BIEN-ÊTRE

Un jeune Autochtone américain renvoyé à la maison à cause de son mohawk (VIDÉO)

22/09/2015 03:31 EDT | Actualisé 22/09/2015 03:31 EDT

Un garçon de sept ans cause toute une commotion dans l'Utah, aux États-Unis, à cause de la nouvelle coupe de cheveux qu'il a portée à l'école.

Jakobe Sanden, élève de deuxième année à l'école primaire Arrowhead de Santa Clara, s'est présenté en classe avec un « mohawk » -- un style capillaire issu de ses ancêtres autochtones. Toutefois, la coupe étant interdite par le règlement de l'école, Jakobe s'est retrouvé dans le bureau de la directrice Susan Harrah.

Celle-ci a demandé aux parents de faire couper les cheveux de leur fils, une demande qui n'a pas été bien reçue par ces derniers. Teyawnna, la mère de Jakobe, a indiqué sa frustration sur Facebook.

Je suis « tellement irritée en ce moment », a-t-elle écrit le 14 septembre. « Je reçois un appel de l'école des garçons, on me dit que Kobe ne peut pas avoir de mohawk, que c'est la politique de l'école. Vraiment? Ce sont des cheveux! On verra ce qui se passe... »

Selon le règlement de la commission scolaire, les cheveux qui peuvent être « une distraction ou une perturbation » ou qui peuvent contrevenir au « décorum de l'école » sont à éviter.
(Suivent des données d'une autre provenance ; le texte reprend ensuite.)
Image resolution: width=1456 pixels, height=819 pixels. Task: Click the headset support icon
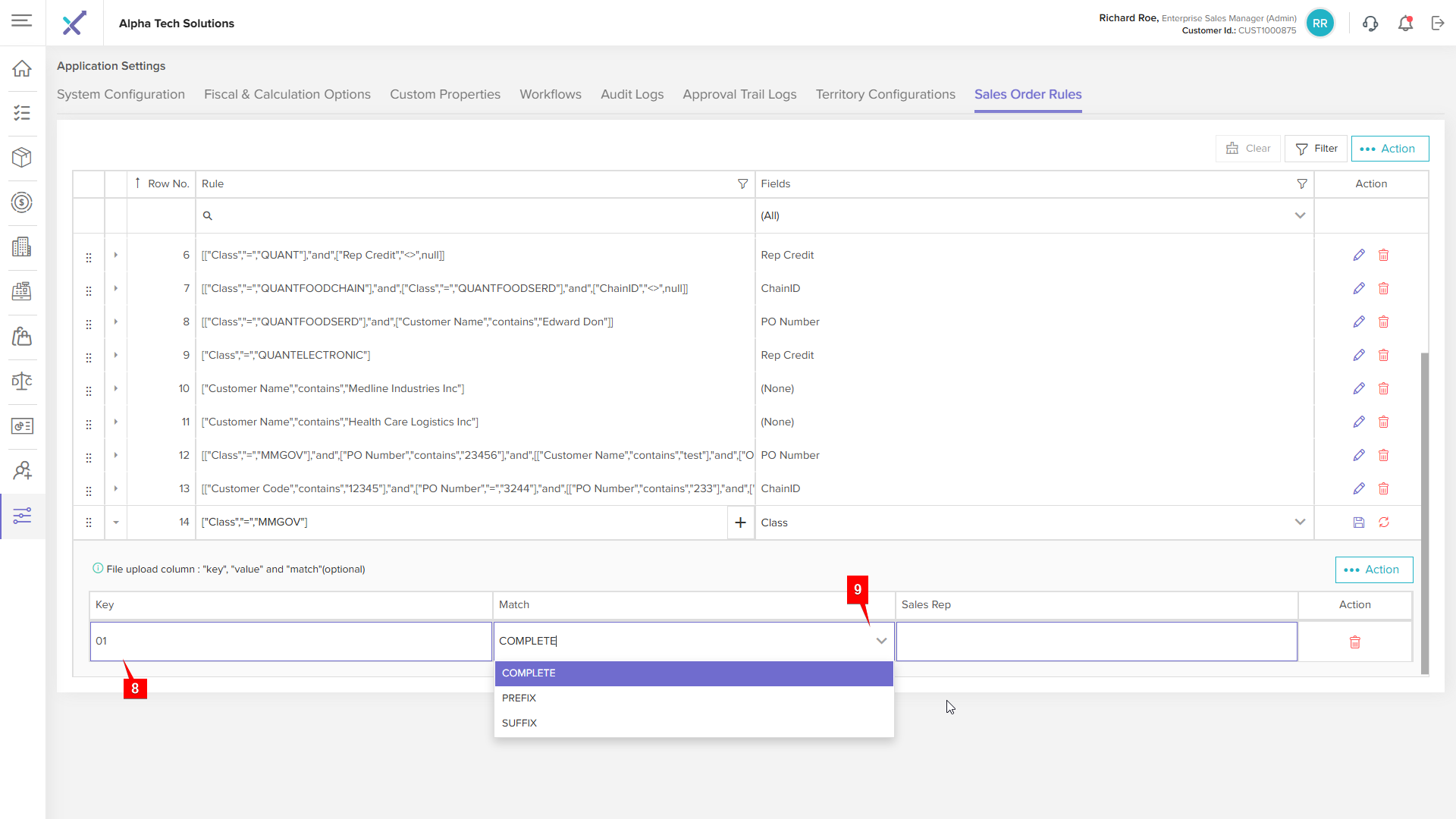(1370, 24)
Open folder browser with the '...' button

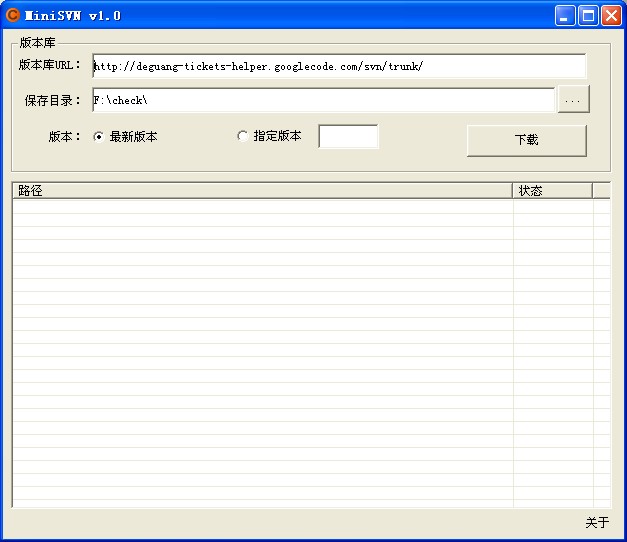click(x=573, y=100)
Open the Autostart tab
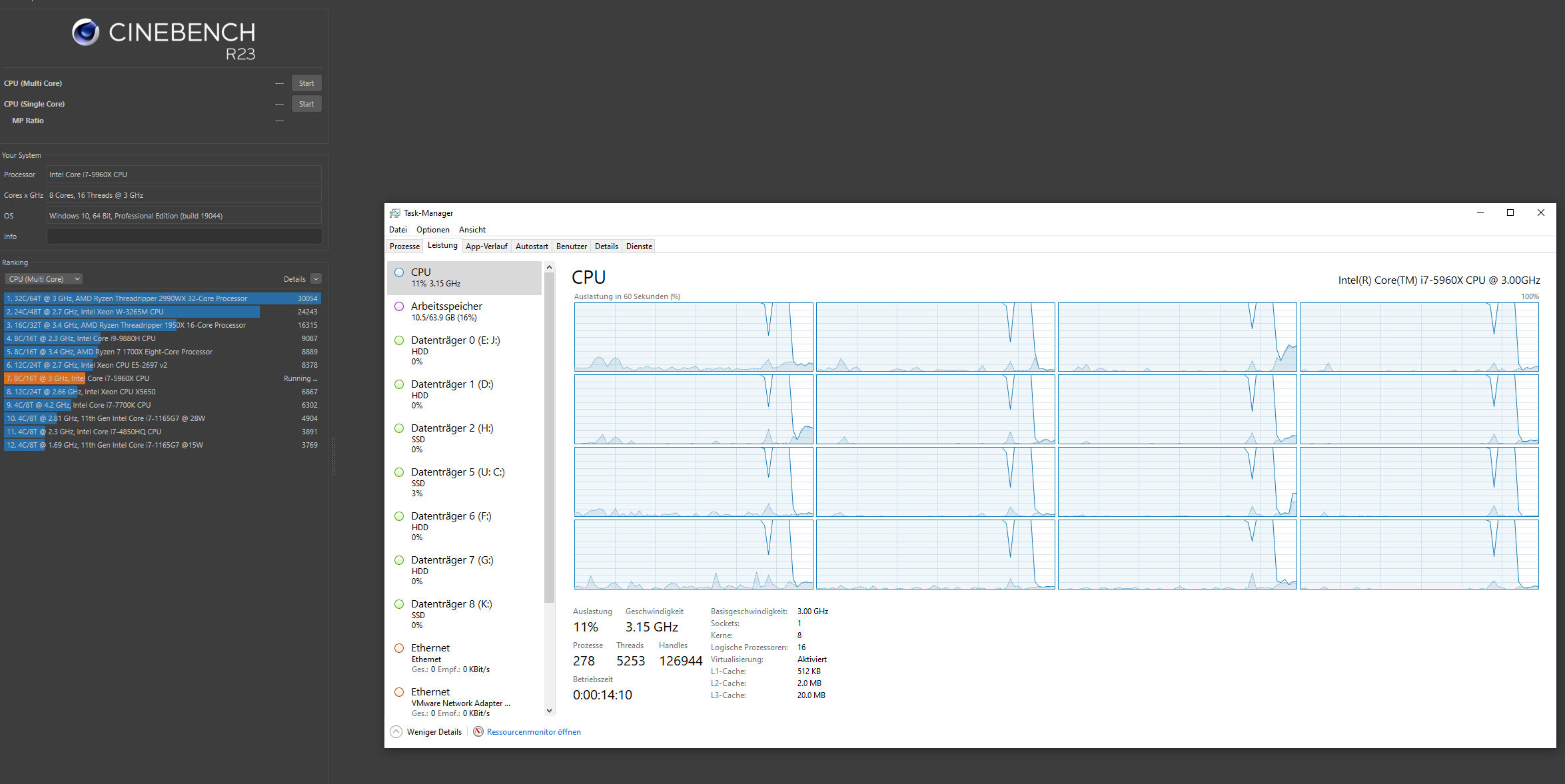1565x784 pixels. pyautogui.click(x=532, y=246)
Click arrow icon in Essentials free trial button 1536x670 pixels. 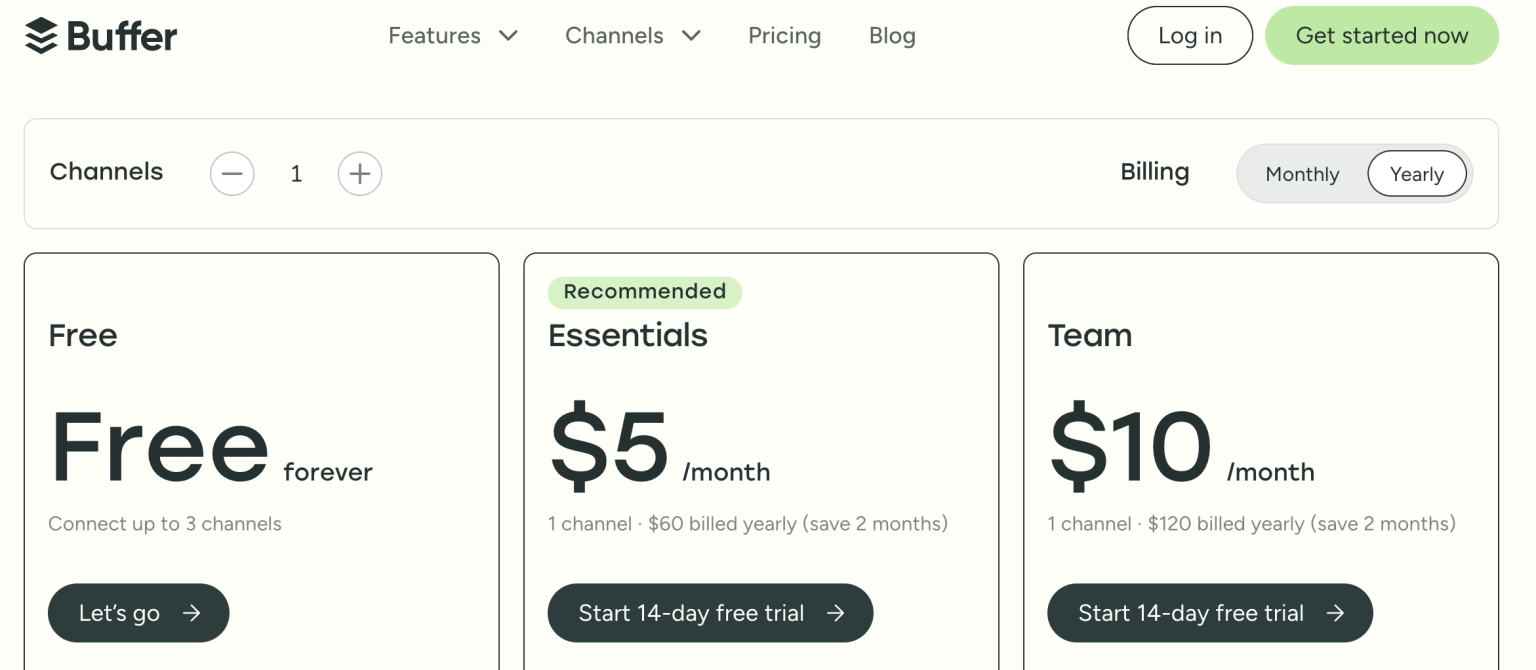(836, 613)

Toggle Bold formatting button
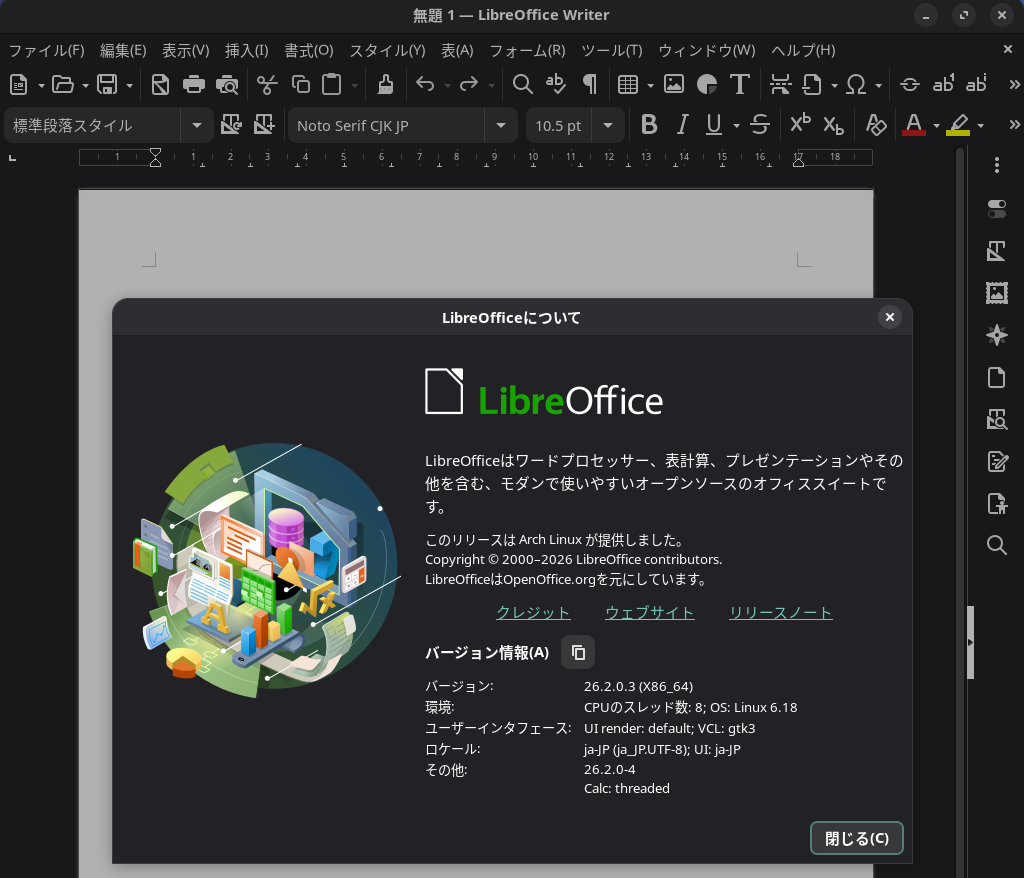(649, 125)
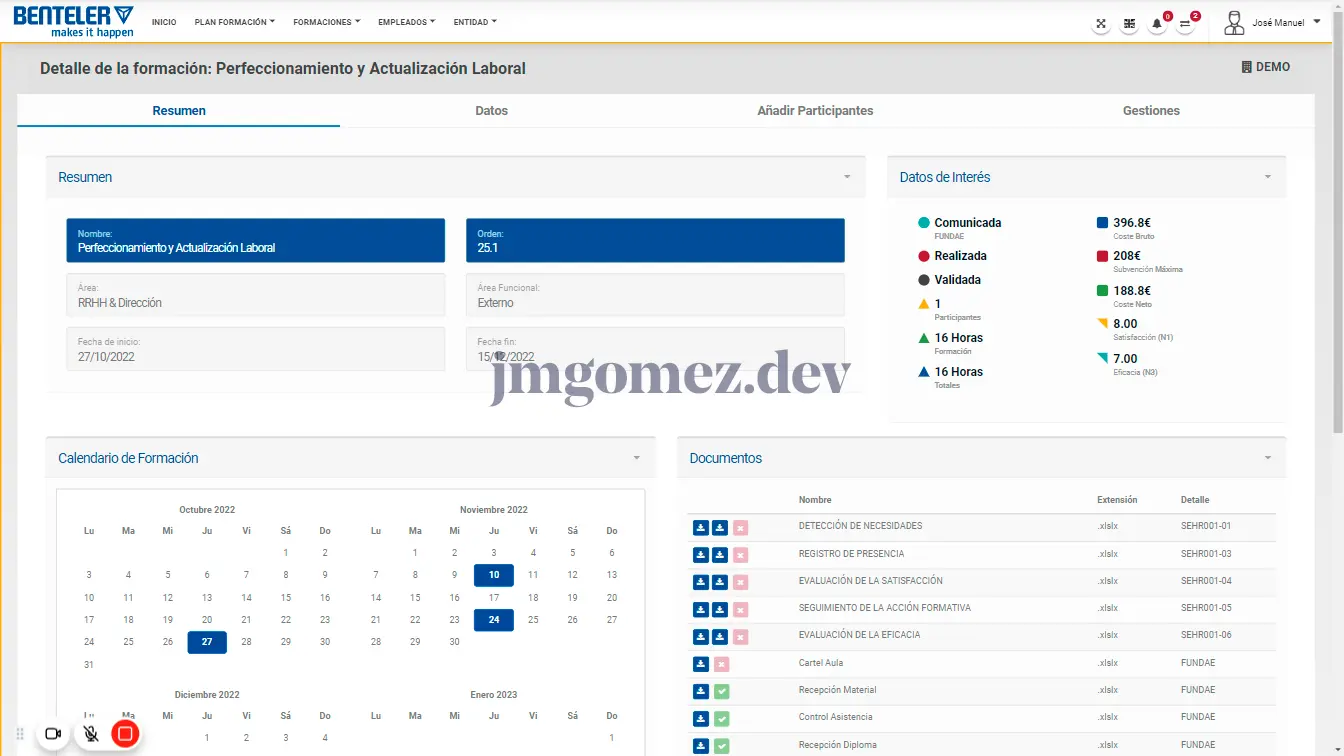Open the notifications bell icon
Viewport: 1344px width, 756px height.
point(1157,24)
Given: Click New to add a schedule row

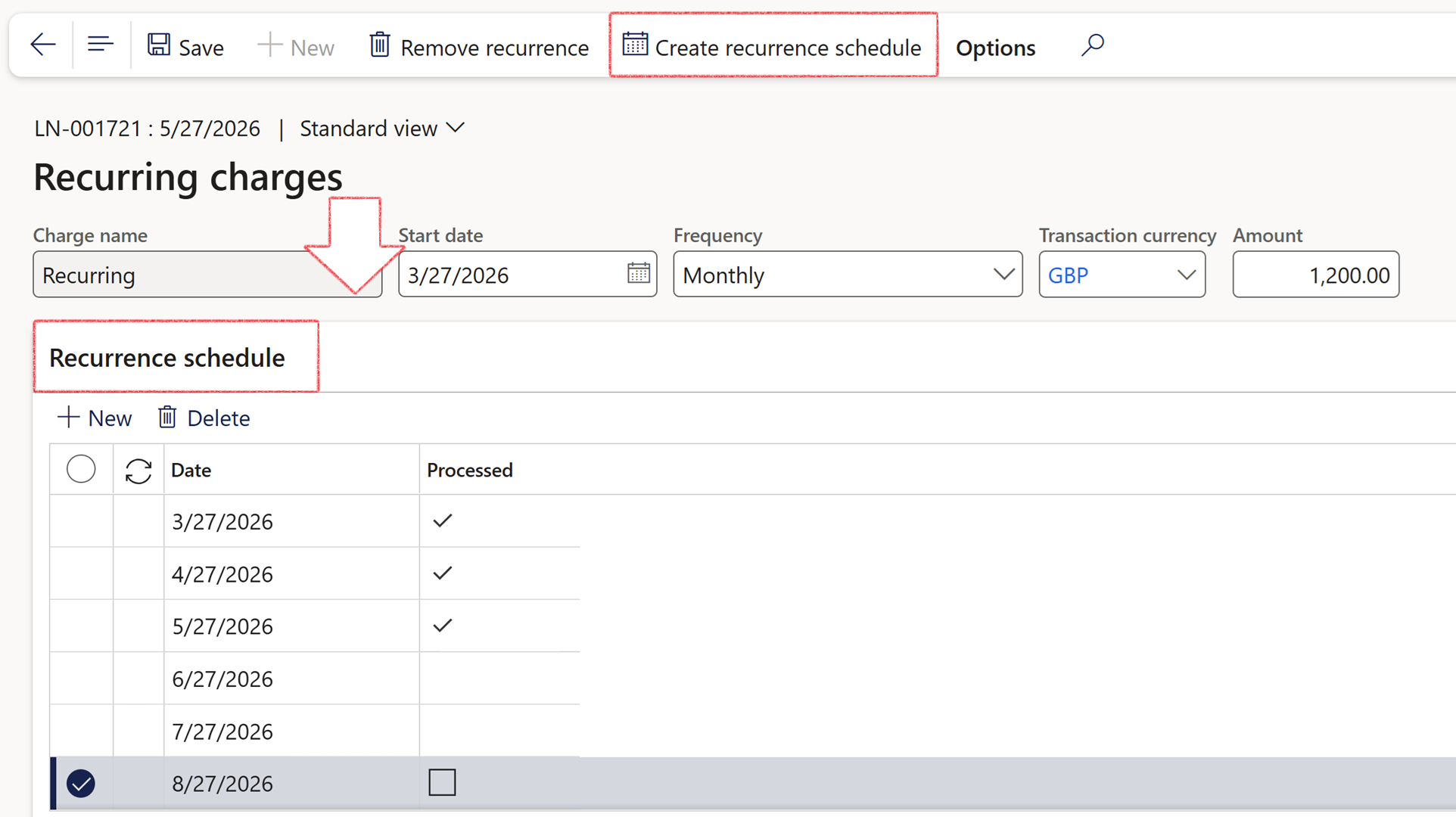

Malgré tout, les Sanden ont refusé de couper les cheveux de Jakobe, s'expliquant en disant que ce style fait partie de leur culture. « J'ai dit au directeur que je n'allais pas couper ses cheveux parce qu'il s'agit d'un symbole de qui nous sommes », a dit Gary, le père, au Washington Post.

La demande de la directrice de voir des documents prouvant ces allégations -- ce qui est, selon elle, la procédure normale -- a été perçue comme de la discrimination par les parents. « Je suis certaine que ce n'était pas l'intention, mais nous nous sommes sentis discriminés », a dit la mère à Fox 13. « Nous avons fourni les documents, mais nous ne sentions pas que c'était la chose juste à faire. »

Finalement, Jakobe a été réadmis à l'école -- mais il a dû passer une bonne partie de sa journée de retour en classe dans le bureau du directeur. « Cette ostracisation... on se croirait dans les années 50 », a dit son père.

Cet article initialement publié sur le HuffPost Canada a été traduit de l'anglais.